Scenario 2: Data Breach (PII)
Context: 50 databases containing customer PII
model:
assets:
cardinality: 50
frequency:
model: poisson
parameters:
lambda: 0.05 # 5% per database per year
severity:
model: lognormal
parameters:
median: "100 000" # $100K median
currency: USD
sigma: 1.2 # Moderate variability
Why these values? - Lambda: IBM reports 1 in 20 orgs have breach per year ≈ 5% - Median: IBM Cost of Data Breach 2023: $4.45M average, but varies by size - Sigma: Moderate because costs are somewhat predictable (per-record costs)

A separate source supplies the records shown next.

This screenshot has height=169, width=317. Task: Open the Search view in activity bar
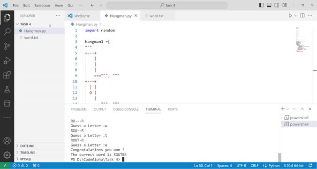pos(7,32)
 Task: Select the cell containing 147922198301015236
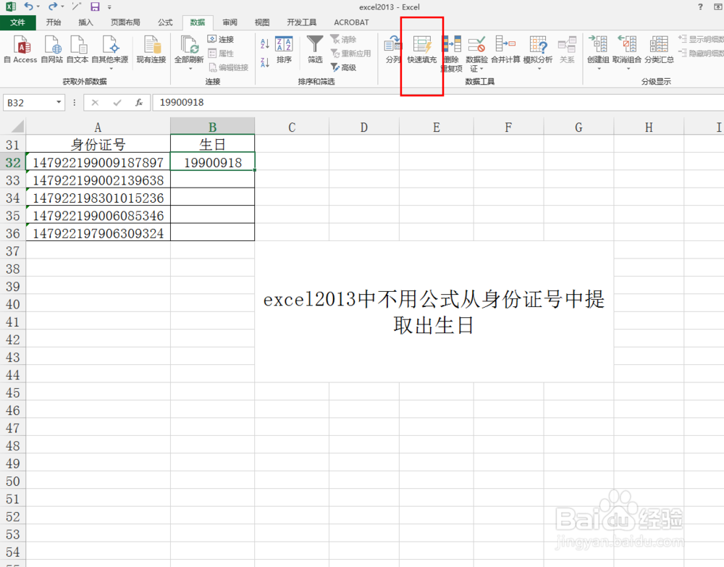98,198
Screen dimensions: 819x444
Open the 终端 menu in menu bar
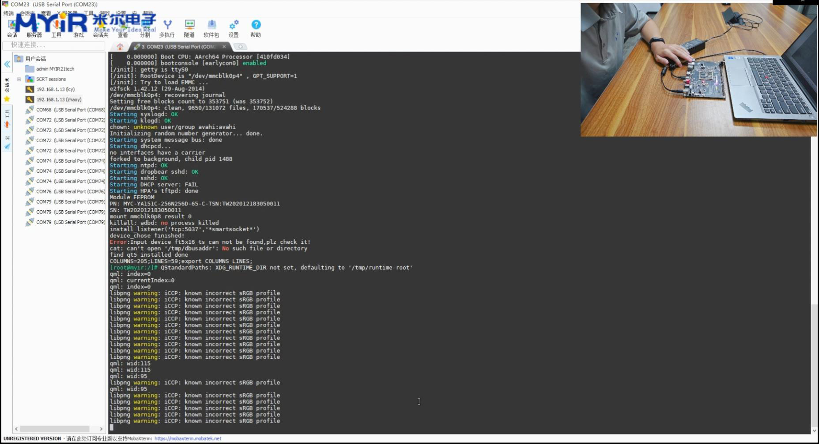8,13
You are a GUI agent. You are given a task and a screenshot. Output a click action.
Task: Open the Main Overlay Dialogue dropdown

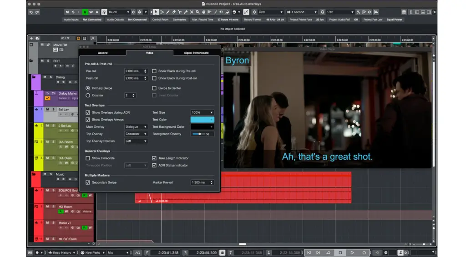pyautogui.click(x=136, y=127)
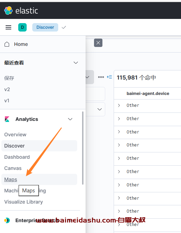The width and height of the screenshot is (181, 233).
Task: Toggle the hamburger navigation menu
Action: (8, 27)
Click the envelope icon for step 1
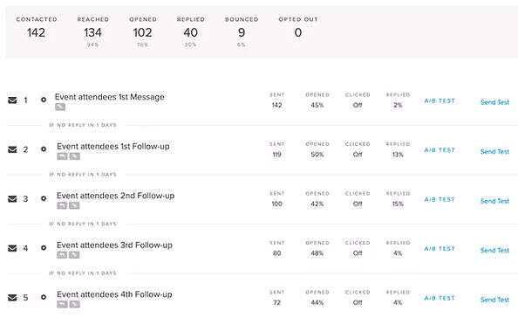The width and height of the screenshot is (518, 318). point(12,100)
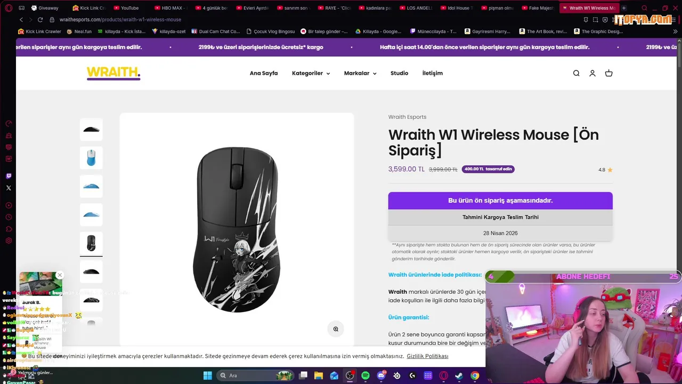Open the account profile icon

pyautogui.click(x=592, y=74)
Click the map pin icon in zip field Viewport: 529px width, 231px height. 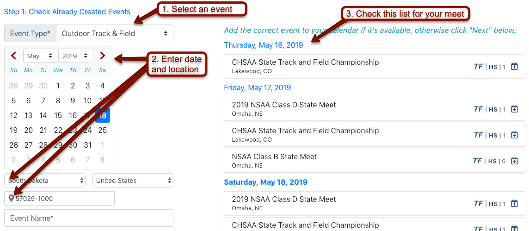11,199
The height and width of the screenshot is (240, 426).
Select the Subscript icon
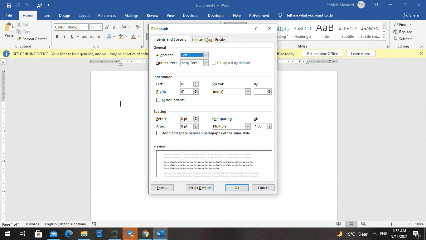[x=92, y=37]
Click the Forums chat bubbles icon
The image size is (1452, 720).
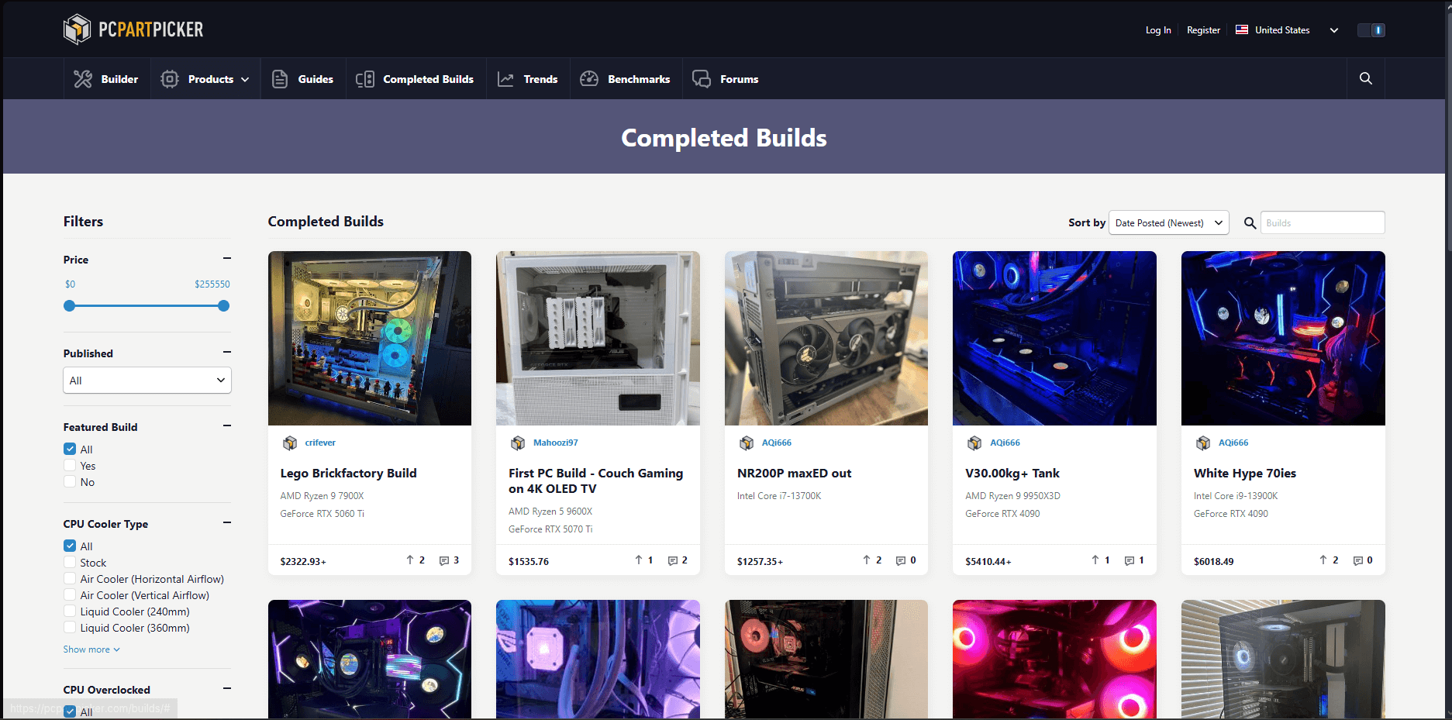pyautogui.click(x=701, y=79)
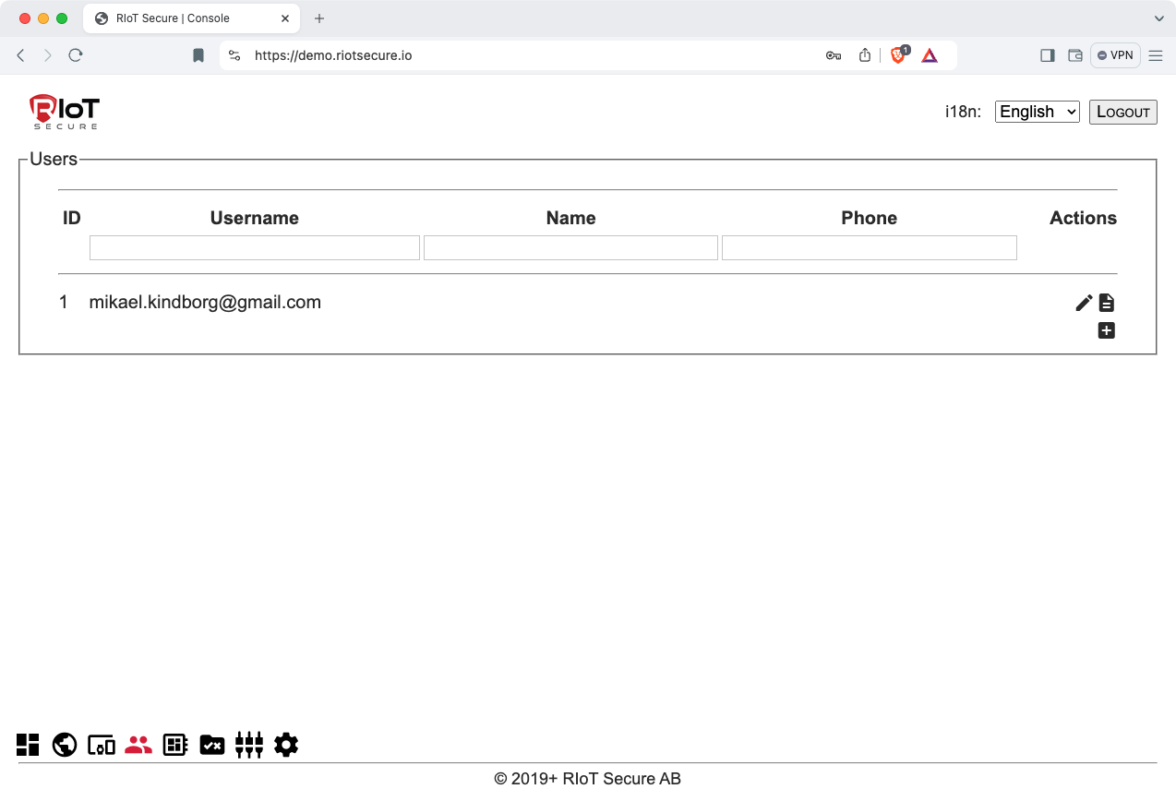The image size is (1176, 789).
Task: Open the dashboard grid icon in bottom navigation
Action: click(x=28, y=745)
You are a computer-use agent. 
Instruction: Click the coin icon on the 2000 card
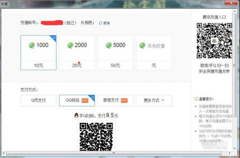click(x=70, y=45)
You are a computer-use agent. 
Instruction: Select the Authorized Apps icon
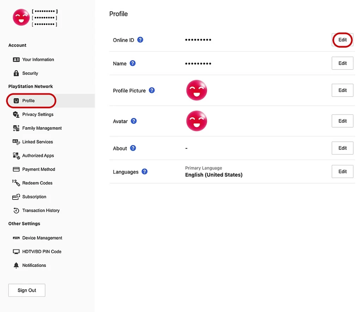pyautogui.click(x=16, y=155)
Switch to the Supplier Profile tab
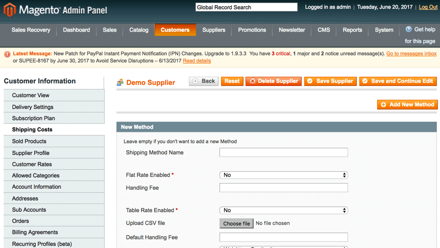The height and width of the screenshot is (248, 440). [31, 153]
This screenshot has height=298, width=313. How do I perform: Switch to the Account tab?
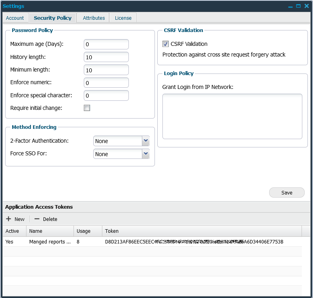pos(15,18)
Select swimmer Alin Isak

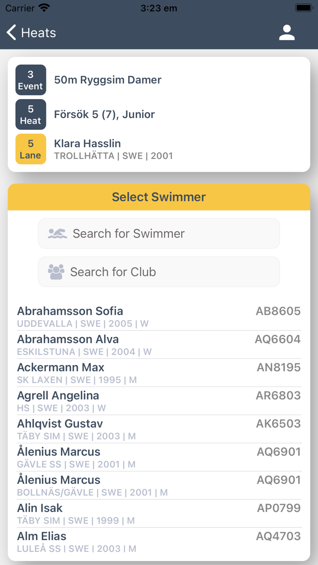point(159,514)
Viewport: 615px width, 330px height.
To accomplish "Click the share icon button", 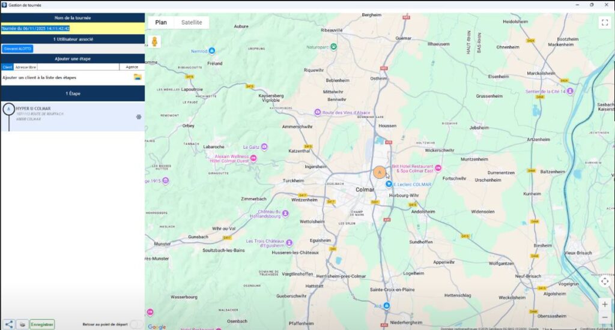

Scenario 3: Phishing Incidents
Context: 1000 employees, measuring credential compromise
model:
assets:
cardinality: 1000 # employees
frequency:
model: poisson
parameters:
lambda: 0.2 # 20% of employees click phishing per year
severity:
model: lognormal
parameters:
median: "8 000" # $8K median (mostly time to remediate)
currency: USD
sigma: 1.5 # Some lead to major breaches
Why these values? - Lambda: Industry average click rate is 10-30% - Median: Most phishing is caught quickly, low cost - Sigma: But some lead to major breaches, so high variability
Data Sources
Industry Reports (Free)
- Verizon DBIR: Breach frequency by industry
- IBM Cost of Data Breach: Average costs by breach type
- Ponemon Institute: Various cost studies
- SANS Institute: Incident statistics
Threat Intelligence
- MITRE ATT&CK: Technique frequency
- CISA Alerts: Current threat landscape
- Your SIEM/EDR: Historical incident data
Insurance Data
- Cyber insurance applications: Often require incident history
- Industry loss data: Some insurers publish aggregated data
Quick Reference Card
Starting point for common scenarios:
| Risk Type | Lambda | Median | Sigma | Rationale |
|---|---|---|---|---|
| Ransomware (Enterprise) | 0.08 | $700,000 | 1.8 | Industry avg: 8%, $700K median, high variance |
| Data Breach (SMB) | 0.05 | $100,000 | 1.2 | 5% annual, $100K median, moderate variance |
| Phishing (per employee) | 0.2 | $8,000 | 1.5 | 20% click rate, $8K median, some escalate |
| DDoS Attack | 0.15 | $35,000 | 1.0 | 15% annual, $35K median, predictable costs |
| Insider Threat | 0.02 | $1,200,000 | 2.0 | Rare (2%), $1.2M median, highly variable |
Simulation iterations: - Quick test: 1,000 - Standard analysis: 10,000 - Board presentation: 50,000+
Next Steps
- Start with examples: Use the pre-built models in the simulation page
- Modify one parameter at a time: See how it affects results
- Compare to your budget: Does the EAL match your cyber spend?
- Iterate: Refine based on your organization's data
Remember: All models are wrong, but some are useful. Start simple, validate with stakeholders, and refine over time.